I am firmly convinced the consistency of our response will eventually modify her behavior in this department. Time will tell! I've been wrong before and almost everything I say about future events is 100% theoretical. All I really have is 2 years and 4 months of being a father. That's not even enough time to get a bachelor degree. School is still in session for this dad.

Transitioning: We cracked the code on how to deal with "transition children". That is a generic term used to describe kids who require some preparation and forewarning before changing the situation or environment. For example, imagine a child is playing on the jungle gym and suddenly the parent picks up the child and heads straight for the car without warning. Some kids deal with the change well and some freak out. Those who freak out are called "transition children". We happen to have TWO transition children. Easton and Layla both require some pre-notification for every change whether it is getting out of the bath or turning off Phineas and Ferb.

Here's the secret. For the past few months we hold up one finger and tell them "1 more minute and then (whatever the change is)". Then they continue whatever it is they were doing until I tell them time is up. Recently Easton and Layla caught on and beat us to the punch. When I say, "OK you two... it's almost time". they snap to attention and simultaneously hold up one finger while saying "1 more minute?!" I agree, then when 1 minute goes by I tell them it is time to do whatever the change is. When that formula is followed, Easton and Layla have happy hearts and smiles.

I don't know how difficult it is for other parents in these situation, but we nailed this one pretty quick.

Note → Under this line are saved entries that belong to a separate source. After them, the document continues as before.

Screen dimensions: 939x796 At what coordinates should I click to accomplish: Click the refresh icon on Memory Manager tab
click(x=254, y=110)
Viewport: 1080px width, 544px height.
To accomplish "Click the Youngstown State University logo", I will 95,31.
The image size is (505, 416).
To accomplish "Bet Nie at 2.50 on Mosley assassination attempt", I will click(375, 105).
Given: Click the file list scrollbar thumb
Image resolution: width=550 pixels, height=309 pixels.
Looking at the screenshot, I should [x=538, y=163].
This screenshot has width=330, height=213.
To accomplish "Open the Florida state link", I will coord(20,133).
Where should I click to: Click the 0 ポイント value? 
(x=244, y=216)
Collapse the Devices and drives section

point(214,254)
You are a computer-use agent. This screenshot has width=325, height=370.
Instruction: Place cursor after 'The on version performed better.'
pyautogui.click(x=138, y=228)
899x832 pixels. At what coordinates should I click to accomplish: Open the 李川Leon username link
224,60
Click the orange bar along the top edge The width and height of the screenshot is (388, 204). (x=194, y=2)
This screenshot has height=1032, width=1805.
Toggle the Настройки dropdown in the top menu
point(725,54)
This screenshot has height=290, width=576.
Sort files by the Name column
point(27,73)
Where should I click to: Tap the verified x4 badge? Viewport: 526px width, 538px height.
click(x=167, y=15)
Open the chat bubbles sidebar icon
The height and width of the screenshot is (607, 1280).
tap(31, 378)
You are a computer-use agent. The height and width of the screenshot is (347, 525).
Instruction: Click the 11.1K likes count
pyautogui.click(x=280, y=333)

Blessing: We still occasionally get the random people coming up to us asking if Easton and Layla are twins. Most people are congratulatory and openly jealous. I completely agree. We are extremely blessed to have twins. I'm surprised how many people comment on the additional luck of having a boy and a girl. From the beginning when we first expected twins neither of us cared about the gender. I admit it introduces its own set of complexities and benefits, but even to this day I feel indifferent about their gender. My sense of pride in their character and personalities is based solely on who they are. Every day I feel more blessed for their health, intelligence, and well-being. They are amazing.



Speaking of gender... somebody PLEASE make or buy Easton a superman cape so he can expand his imagination into male superhero roles. All of the dolls and movies of Cinderella and Snow White are starting to get to him! Somehow Easton ended up with Layla's poodle skirt. Nice.


That is what happens when I leave him at home with two girls while I'm at work! Then again, on that same day he displayed his boy-ness in all of its glory by smashing ants and throwing rocks in the green belt.


Such are the adventures of twins...

See you soon!

1 comment:

Margo said...

I've started giving 5 minutes warnings before transitioning - they don't know how long 5 minutes is yet but they know that is their signal!